Manuel Martins Barbosa, Tiago Mendes, Elsa Araújo, Cristina Freitas, João Pimentel
Introdução
A Nefropatia Induzida por Contraste (NIC) era previamente descrita como a terceira causa mais comum de lesão renal aguda (LRA) em doentes hospitalizados. Define-se como subida de creatinina de 1,5mg/dL ou > 25% do valor basal, em 48 a 72 horas após administração de contraste.
Os factores de risco relacionam-se com o doente e com o procedimento, nomeadamente com o tipo, volume e via de administração de contraste.
O contraste por via intra-arterial (IA) administra-se habitualmente em situações emergentes e procedimentos invasivos, com necessidade de maior volume relativamente ao contraste por via intravenosa (IV).
Material e Métodos:
Pretende-se comparar a administração IV ou IA no desenvolvimento de LRA defina por critérios AKIN às 72 horas, na necessidade de diálise e na evolução de DRC nos três meses após a administração de contraste.
Durante um período de dois anos foram recolhidos dados relativamente a pedidos de avaliação a Nefrologia por lesão renal aguda.
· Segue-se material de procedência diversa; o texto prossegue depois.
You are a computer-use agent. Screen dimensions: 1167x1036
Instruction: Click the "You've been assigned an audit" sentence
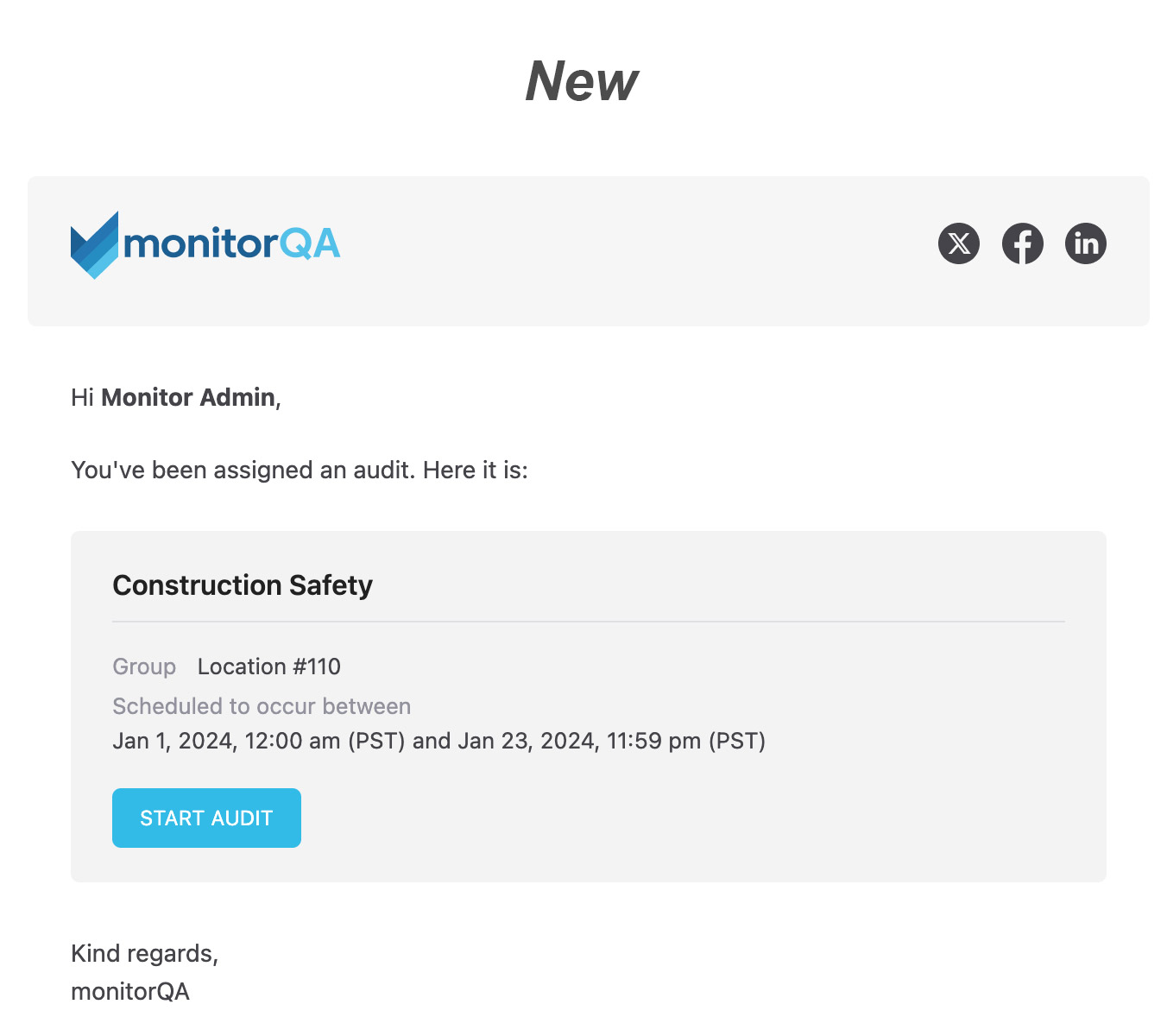pyautogui.click(x=300, y=471)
Desses pedidos, 41 (6%) cumpriam os critérios de NIC. Foram recolhidos dados dos doentes com administração de contraste entre 01/01/2015 e 31/12/2016 que anos foram desenvolveram NIC, relativos às características demográficas, ao contraste administrado e à evolução clínica e analítica posterior.
Resultados:
Identificaram-se 41 doentes com NIC (15F, 26M), com média de idades de 74.61(±9.21) anos, dos quais 14 realizaram contraste IV (8F, 6M) e 27 contraste IA (9F, 18M). A distribuição etária e de sexo é equivalente entre os 2 tipos de contraste, assim como determinadas variáveis com potencial nefrotóxico: diabetes tipo 2 (0.41), HTA (0.197), IECA/ARA (>0.99) e AINE (0.265). A profilaxia de NIC foi usada em 19 doentes (8F, 11M) entre os quais 6 fizeram contrate IV e 13 IA.
A creatinina (Cr) mediana na admissão era de 1.84mg/dL (±3.34), 72h após contraste era de 3.8mg/dL (±6.75) (3.97±5.28 no grupo IV e 3.7±6.75 no grupo IA). Não foram verificadas diferenças estatisticamente significativas no valor de AKIN às 72h entre os dois tipos de vias de administração (p = 0.204 [Intervalo de Confiança (IC) 0.196-0.212]).
A evolução de estadio de doença renal crónica entre os dois grupos não apresentou diferença estatisticamente significativa (taxa de filtração glomerular 6 meses antes e 3 meses depois (Chi2: p=0.069; [IC 0.064-0.073])
Nove dos 41 doentes (2F, 7M) necessitaram de diálise, 3 receberam contraste IV e 6 IA. Não há diferença estatisticamente significativa entre os tipos de administração de contraste e a necessidade de diálise (Chi2: p = 0.954).
A profilaxia não mostrou diferenças estatisticamente significativas no score AKIN às 72h (Chi2: p = 0.96 [0.90-0.102]) nem na evolução para DRC (Chi2: 0.709).
Conclusão:
Nesta amostra de doentes com critérios de NIC, comparando a admnistração por via IV e IA, não existem diferenças de valor AKIN às 72 horas,na evolução de DRC aos 3 meses nem na necessidade de diálise.